- Exercise details -
Can you carry on the documentation below for the portfolio-weight helper functions, picking up right after its last sentence?

Sorted list of active tickers (alphabetical order).

Return type:

list[str]

Notes

Tickers that never appear with positive weights are logged and excluded.

Example

>>> weights = {
...     pd.Timestamp('2020-01-01'): {'AAPL': 0.6, 'MSFT': 0.0},
...     pd.Timestamp('2020-01-02'): {'AAPL': 0.5, 'MSFT': 0.5}
... }
>>> extract_tickers_from_weights_dict(weights)
['AAPL', 'MSFT']
filter_weights_by_date_range(weights_dict: dict[Timestamp, dict[str, Scalar | float]], start_date: Timestamp | date, end_date: Timestamp | date) dict[Timestamp, dict[str, Scalar | float]]

Filter weights dictionary to include only dates within the specified range (inclusive).

This is a pure function that filters dates without modifying the original dictionary. All dates are normalized to midnight for consistent comparisons.

- Extracted entries -
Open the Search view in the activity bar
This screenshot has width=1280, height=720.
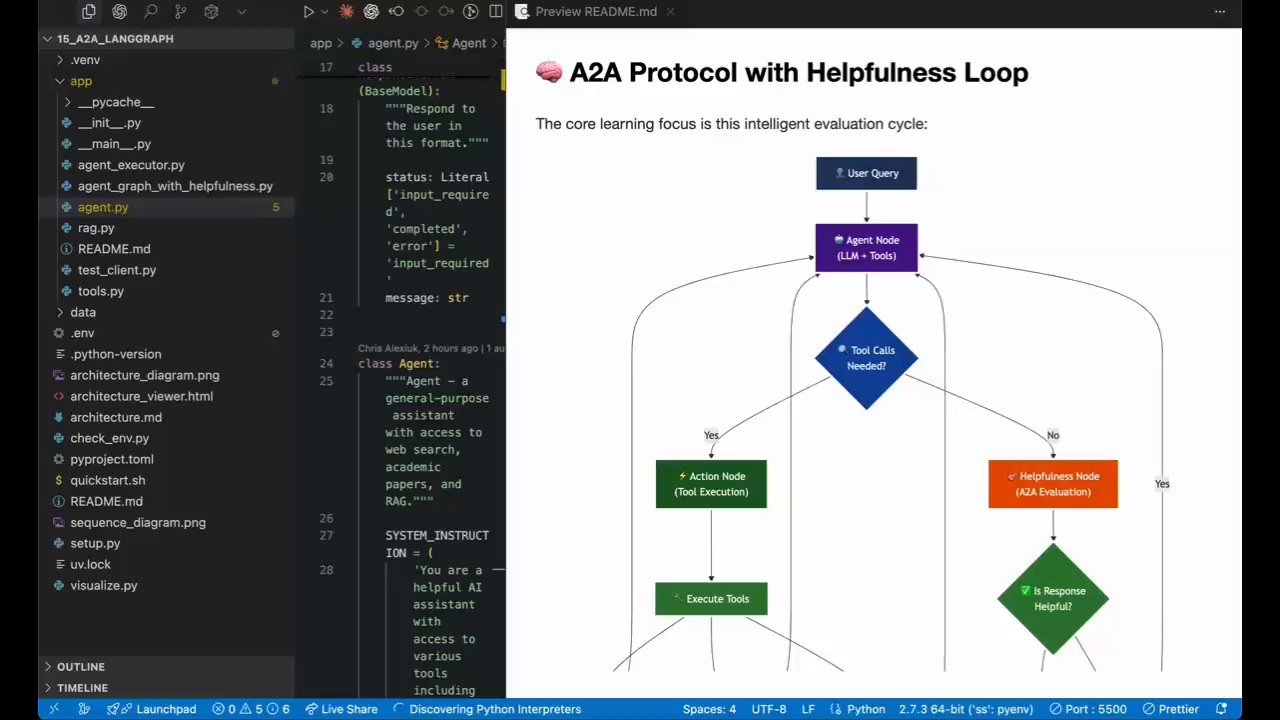coord(151,11)
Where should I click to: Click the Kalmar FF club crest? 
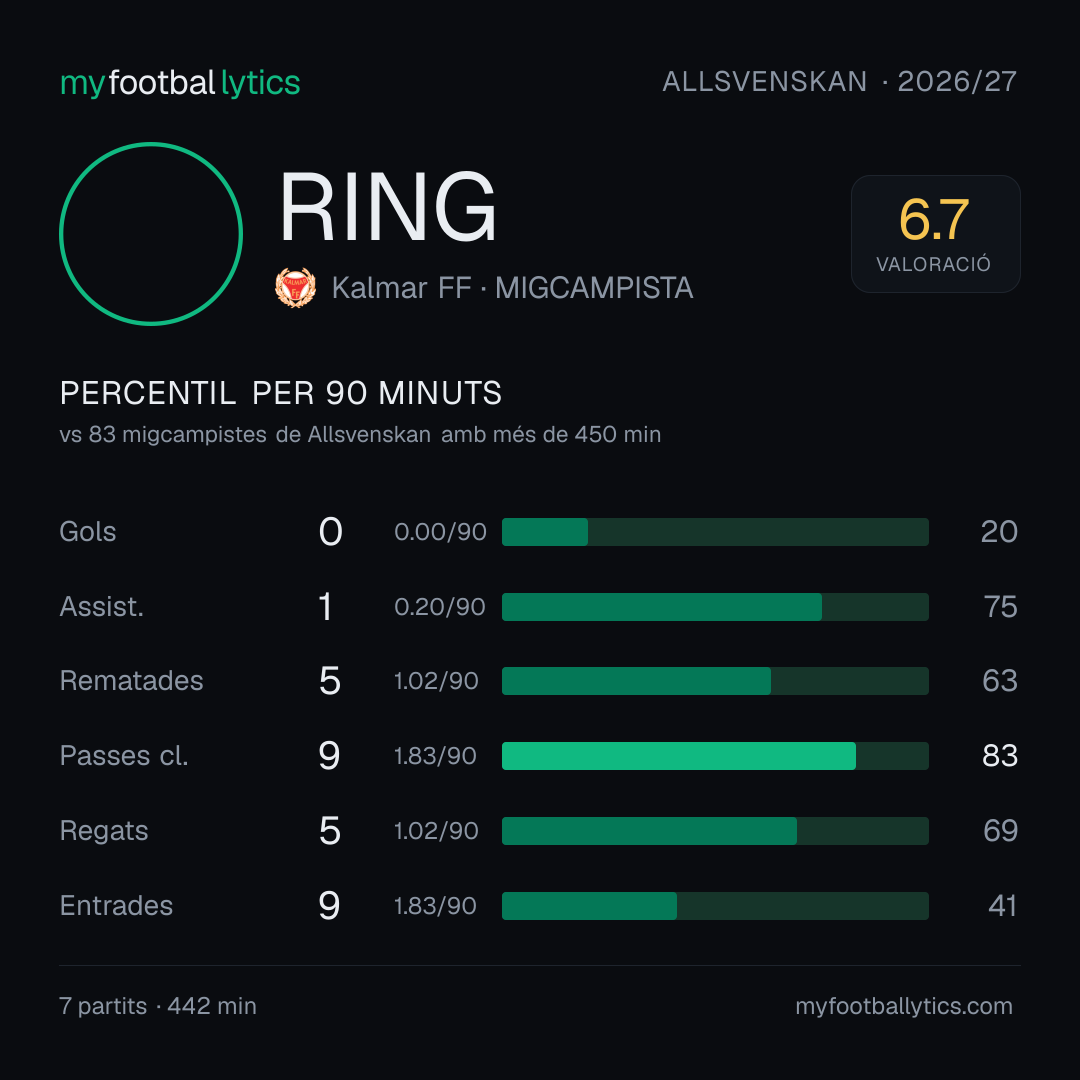point(295,288)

- Exercise response -
Parameters:
  • weights_dict (dict[pd.Timestamp, dict[str, pa.Scalar]]) – Mapping from rebalancing date to “ticker -> weight”.

  • start_date (pd.Timestamp) – Inclusive lower bound.

  • end_date (pd.Timestamp) – Inclusive upper bound.

Returns:

Filtered mapping with normalized dates.

Return type:

dict[pd.Timestamp, dict[str, pa.Scalar]]

Raises:

PortfolioEntityError – If no dates survive filtering. Includes diagnostic information.

Example

>>> weights = {
...     pd.Timestamp('2020-01-01'): {'AAPL': 0.6},
...     pd.Timestamp('2020-06-01'): {'AAPL': 0.5}
... }
>>> filtered = filter_weights_by_date_range(
...     weights,
...     pd.Timestamp('2020-01-01'),
...     pd.Timestamp('2020-03-31')
... )
>>> len(filtered)
1
filter_zero_weight_tickers(weights_dict: dict[Timestamp, dict[str, Scalar]]) dict[Timestamp, dict[str, Scalar]]

Filter out tickers that have zero weight across all rebalancing dates.

This is a pure function that does not mutate the original mapping and returns a new dictionary containing only tickers that are active (i.e., strictly positive weight at least once).

Parameters:

weights_dict (dict[pd.Timestamp, dict[str, pa.Scalar]]) – Mapping from rebalancing date to an inner mapping ticker -> weight (pa.Scalar).

Returns:

New dictionary that excludes tickers that consistently have weight 0.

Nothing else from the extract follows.